Which is true, in the trivial sense that if the Board of Directors is offered a million dollars to kill ten employees they’re (probably) going to decline the offer. But decision making in modern corporations is diffuse. If the mine-safety officer asks for more money to ensure safety, and the CEO goes to his financiers to ask for an increase in operating costs, and they refuse because their risk manager won’t let them put any more money into the venture until revenues improve, then the CEO is unlikely to close down the mine and sack all his staff. Instead he’s going to tell his Safety Officer something like ‘do more with less or I’ll find a Safety Officer that can’.
And the Mine Safety Officer might even something to the effect of ‘I’ll make a cut-back that will make our mine 0.1% more dangerous’. That’s not very much, and the Safety Officer and CEO can agree that they’ll re-implement whatever gets cut when they have the money. Only that day never comes. Instead the operating budget shrinks, the financiers get very unhappy, the CEO’s job and the jobs of all the employees are on the line, and the easiest way to balance the books is to make further tiny incremental cuts in safety, because, after all, nothing bad happened the last time.
All those cuts might add up to a 1% chance of a major disaster per day, which still seems like pretty good odds until you realise that means three to four major disasters per year. But everyone involved is strongly incentivised against coming to that realisation.

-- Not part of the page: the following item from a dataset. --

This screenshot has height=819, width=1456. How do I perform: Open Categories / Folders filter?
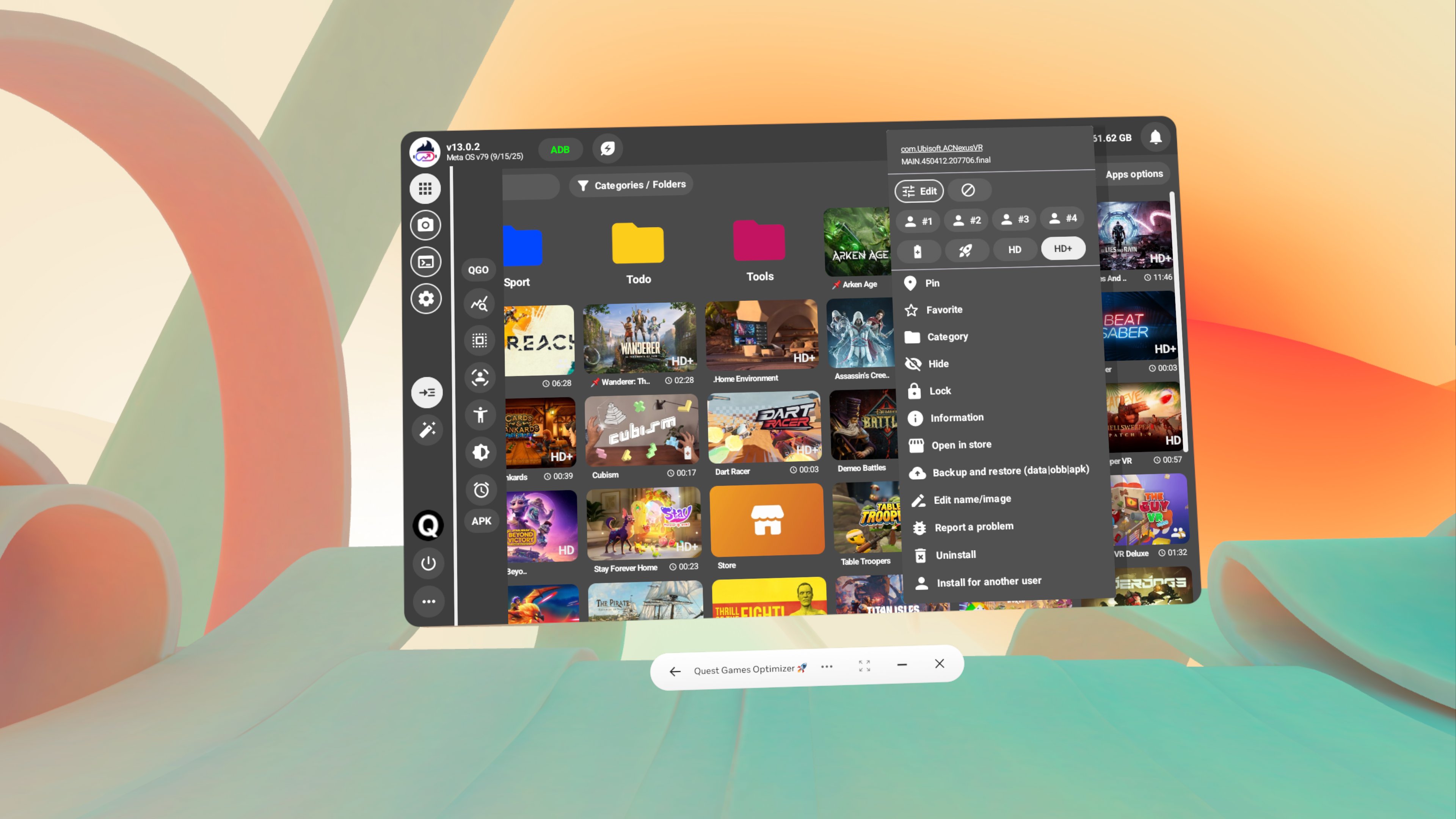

John Key’s perspective on workplace regulation is that of orthodox neoliberalism: a business understands itself and its operating environment better than any government department ever can, so will always make superior decisions about how to balance issues like safety vs profit. But that assumes that the people running the business are rational, impartial agents with wide scope to make decisions when they probably don’t have any of those qualities. Any rational, impartial decision makers are going to be employees of a government regulatory body, who don’t have huge financial and emotional stakes in the continued operation of the company.